- **課題の内容**
A. この舞台の感想文では、物語を大まかにいくつに分けていますか。
B. 記録のうち、「How do I perform: Select player」を含む行から始まり「point(641,269)」を含む行で終わる範囲を、一字一句変えずに書き写してください。

- **本文抜粋**
□ □ □ □ □

4/26昼 シアターノルン 『Gliese』:ピヨピヨレボリューション

http://blog.piyopiyorevolution.com/p/next-stage.html



〇ストーリー

分かりやすくて面白い。
しかし…深くはないし、メッセージ性とか主張とかは感じられなかった。

雑誌のモデルをテーマにした話で、右手自身もモデル上がりだから、
もっとなんか深いモノを見せてくれるのではないか…という期待もあったが、
そうではなかった。

まあ、分かりやすくて面白い、これに越したことは無いし、
十分ではあるんだけど、なんでこれを今舞台でやろうと思ったのか?
って位、よくあるというか、目新しさがないというか、
どっかで見たような聞いたような感じなんだよなー。




あと、途中で宇宙(の惑星)が舞台になるんだけど、
これがあんまり意味ない、というか、いらなかったと思う。
少なくとも、ヒキに使ってはいけない。

http://www.gliese.xyz/

このサイトの文章を見てもらえばわかると思うけど、
宇宙がヒキになってるんだよ。
これを読んで
「一体どうなっちゃうんだ?もしかして雑誌のモデルとか全然関係なくて、
宇宙で広がるスペクタクルな冒険浪漫なのか?」
とか色々膨らむわけなんだけど、
普通に宇宙で雑誌の撮影、という、地球と同じことをする。

で、なんで宇宙か、というと、ライバルのモデルが整形してて、
その整形が惑星Gliseの細胞を使ってた、っていう事だけなんだよなー。
だったら、事務所の社長がメイキャッパーばりの神メイクの持ち主だったとか、
なんか魔法が使えたとか、そんなんでいいと思うんだよなー。
何で宇宙という壮大なスケールを連想させるものを使っちゃったのか…
ちょいちょいかかるデジタル調のインストが宇宙感出してたけど、
それくらいしか意味無かったなー。




〇クライマックス

このお話は、すげー雑に4つに分けると


① イントロ〜オーディションの諸々

② 最初の撮影

③ 撮影後、飲み屋、ゲストコーナーの諸々

④ ライバルのモデルの正体〜エピローグ


当然④のモデルのくだりがクライマックスになるわけだが、
これがなー、物足りないというか…


ここをクライマックスにするには、もっとライバルモデルとのやりとりが欲しいと思う。

□ □ □ □ □

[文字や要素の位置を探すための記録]
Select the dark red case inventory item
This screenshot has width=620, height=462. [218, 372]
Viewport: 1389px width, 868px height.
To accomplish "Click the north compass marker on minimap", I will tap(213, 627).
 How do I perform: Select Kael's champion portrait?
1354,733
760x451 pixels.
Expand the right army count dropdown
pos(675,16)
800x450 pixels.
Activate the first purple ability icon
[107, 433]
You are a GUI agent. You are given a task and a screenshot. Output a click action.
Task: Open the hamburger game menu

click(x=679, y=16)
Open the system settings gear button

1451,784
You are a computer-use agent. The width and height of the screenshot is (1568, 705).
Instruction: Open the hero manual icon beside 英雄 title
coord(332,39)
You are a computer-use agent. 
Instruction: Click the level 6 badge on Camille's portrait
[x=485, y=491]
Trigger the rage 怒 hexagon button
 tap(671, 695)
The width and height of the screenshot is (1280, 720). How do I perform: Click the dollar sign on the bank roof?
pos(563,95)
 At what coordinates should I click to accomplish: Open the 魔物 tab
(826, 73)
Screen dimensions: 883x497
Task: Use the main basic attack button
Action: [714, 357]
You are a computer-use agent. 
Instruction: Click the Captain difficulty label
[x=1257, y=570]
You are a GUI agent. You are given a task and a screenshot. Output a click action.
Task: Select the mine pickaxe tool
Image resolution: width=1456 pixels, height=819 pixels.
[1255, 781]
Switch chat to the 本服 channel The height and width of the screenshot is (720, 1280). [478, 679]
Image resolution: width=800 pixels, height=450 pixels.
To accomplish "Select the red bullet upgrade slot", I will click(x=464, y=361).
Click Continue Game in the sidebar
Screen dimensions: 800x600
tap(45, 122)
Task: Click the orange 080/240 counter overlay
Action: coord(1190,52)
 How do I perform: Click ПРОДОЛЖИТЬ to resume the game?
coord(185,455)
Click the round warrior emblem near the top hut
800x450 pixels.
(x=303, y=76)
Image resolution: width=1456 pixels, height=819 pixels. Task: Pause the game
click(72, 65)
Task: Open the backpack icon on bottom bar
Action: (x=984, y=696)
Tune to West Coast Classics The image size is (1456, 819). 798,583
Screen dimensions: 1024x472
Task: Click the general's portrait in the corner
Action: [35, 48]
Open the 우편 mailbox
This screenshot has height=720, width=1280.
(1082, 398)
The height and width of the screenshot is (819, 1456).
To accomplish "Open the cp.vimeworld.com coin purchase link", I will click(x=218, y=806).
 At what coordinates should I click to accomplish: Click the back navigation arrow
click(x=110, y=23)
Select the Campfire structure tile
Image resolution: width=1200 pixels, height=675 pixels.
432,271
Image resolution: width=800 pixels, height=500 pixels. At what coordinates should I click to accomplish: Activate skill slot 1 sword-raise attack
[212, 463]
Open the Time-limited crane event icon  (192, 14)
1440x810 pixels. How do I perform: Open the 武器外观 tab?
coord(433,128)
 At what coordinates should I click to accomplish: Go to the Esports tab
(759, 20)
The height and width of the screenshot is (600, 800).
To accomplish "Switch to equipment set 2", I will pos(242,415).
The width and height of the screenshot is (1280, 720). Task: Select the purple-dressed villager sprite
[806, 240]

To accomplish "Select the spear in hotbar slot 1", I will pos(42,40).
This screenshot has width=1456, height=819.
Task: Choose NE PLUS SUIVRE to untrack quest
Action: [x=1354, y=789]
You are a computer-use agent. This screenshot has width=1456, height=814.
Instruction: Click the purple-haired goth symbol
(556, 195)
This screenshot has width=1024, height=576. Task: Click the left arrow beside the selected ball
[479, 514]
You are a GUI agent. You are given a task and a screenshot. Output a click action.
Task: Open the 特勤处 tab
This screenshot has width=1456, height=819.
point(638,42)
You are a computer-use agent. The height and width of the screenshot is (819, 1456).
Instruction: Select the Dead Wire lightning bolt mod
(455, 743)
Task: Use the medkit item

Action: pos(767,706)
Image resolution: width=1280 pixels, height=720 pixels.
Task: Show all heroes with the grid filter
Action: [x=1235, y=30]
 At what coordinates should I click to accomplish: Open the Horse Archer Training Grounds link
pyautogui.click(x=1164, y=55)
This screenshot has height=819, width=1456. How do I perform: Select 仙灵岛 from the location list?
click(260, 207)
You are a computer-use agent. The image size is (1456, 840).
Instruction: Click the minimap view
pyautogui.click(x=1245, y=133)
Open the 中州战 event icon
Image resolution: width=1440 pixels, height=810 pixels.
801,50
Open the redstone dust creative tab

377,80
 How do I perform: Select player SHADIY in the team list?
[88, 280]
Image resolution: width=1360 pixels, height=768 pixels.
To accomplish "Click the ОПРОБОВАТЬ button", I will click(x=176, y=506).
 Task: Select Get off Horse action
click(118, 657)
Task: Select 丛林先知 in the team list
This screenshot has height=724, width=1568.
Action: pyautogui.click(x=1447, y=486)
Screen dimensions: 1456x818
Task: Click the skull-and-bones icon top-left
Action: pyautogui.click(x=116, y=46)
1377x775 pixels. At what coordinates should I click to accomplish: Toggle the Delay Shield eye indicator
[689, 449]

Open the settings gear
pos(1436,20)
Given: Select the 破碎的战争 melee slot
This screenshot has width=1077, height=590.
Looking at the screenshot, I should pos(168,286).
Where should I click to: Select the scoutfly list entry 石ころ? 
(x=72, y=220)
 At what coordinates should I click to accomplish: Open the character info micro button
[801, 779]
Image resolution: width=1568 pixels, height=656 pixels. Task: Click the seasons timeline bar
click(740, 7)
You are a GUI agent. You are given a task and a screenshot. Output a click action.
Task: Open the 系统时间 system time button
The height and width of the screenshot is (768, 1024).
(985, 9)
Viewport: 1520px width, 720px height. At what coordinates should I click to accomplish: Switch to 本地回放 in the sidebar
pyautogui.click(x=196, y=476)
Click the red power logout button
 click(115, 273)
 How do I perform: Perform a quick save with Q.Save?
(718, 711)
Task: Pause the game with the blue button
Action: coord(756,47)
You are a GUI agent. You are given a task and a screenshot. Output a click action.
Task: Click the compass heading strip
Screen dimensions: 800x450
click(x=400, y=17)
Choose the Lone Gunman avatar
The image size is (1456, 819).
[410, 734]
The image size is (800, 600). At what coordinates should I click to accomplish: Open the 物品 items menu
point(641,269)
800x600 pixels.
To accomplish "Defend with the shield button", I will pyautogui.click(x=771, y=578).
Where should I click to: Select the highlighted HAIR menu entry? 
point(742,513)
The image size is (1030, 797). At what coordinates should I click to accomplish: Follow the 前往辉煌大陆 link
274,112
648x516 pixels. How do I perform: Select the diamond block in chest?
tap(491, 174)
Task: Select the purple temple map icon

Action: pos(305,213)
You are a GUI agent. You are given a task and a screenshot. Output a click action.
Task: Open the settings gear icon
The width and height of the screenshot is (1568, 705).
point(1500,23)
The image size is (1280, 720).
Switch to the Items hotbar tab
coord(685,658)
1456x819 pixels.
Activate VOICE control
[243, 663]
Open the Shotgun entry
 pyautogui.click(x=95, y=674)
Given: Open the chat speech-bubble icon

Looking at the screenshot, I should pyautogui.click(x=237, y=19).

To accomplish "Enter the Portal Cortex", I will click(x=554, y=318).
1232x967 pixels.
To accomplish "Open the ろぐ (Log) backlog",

□ □ □ □ □

- **課題の解答**
A. 4つに分けています。

B.
 How do I perform: Select player SHADIY in the team list?
[88, 280]
Image resolution: width=1360 pixels, height=768 pixels.
To accomplish "Click the ОПРОБОВАТЬ button", I will click(x=176, y=506).
 Task: Select Get off Horse action
click(118, 657)
Task: Select 丛林先知 in the team list
This screenshot has height=724, width=1568.
Action: pyautogui.click(x=1447, y=486)
Screen dimensions: 1456x818
Task: Click the skull-and-bones icon top-left
Action: pyautogui.click(x=116, y=46)
1377x775 pixels. At what coordinates should I click to accomplish: Toggle the Delay Shield eye indicator
[689, 449]

Open the settings gear
pos(1436,20)
Given: Select the 破碎的战争 melee slot
This screenshot has width=1077, height=590.
Looking at the screenshot, I should pos(168,286).
Where should I click to: Select the scoutfly list entry 石ころ? 
(x=72, y=220)
 At what coordinates should I click to accomplish: Open the character info micro button
[801, 779]
Image resolution: width=1568 pixels, height=656 pixels. Task: Click the seasons timeline bar
click(740, 7)
You are a GUI agent. You are given a task and a screenshot. Output a click action.
Task: Open the 系统时间 system time button
The height and width of the screenshot is (768, 1024).
(985, 9)
Viewport: 1520px width, 720px height. At what coordinates should I click to accomplish: Switch to 本地回放 in the sidebar
pyautogui.click(x=196, y=476)
Click the red power logout button
 click(115, 273)
 How do I perform: Perform a quick save with Q.Save?
(718, 711)
Task: Pause the game with the blue button
Action: coord(756,47)
You are a GUI agent. You are given a task and a screenshot. Output a click action.
Task: Click the compass heading strip
Screen dimensions: 800x450
click(x=400, y=17)
Choose the Lone Gunman avatar
The image size is (1456, 819).
[410, 734]
The image size is (800, 600). At what coordinates should I click to accomplish: Open the 物品 items menu
point(641,269)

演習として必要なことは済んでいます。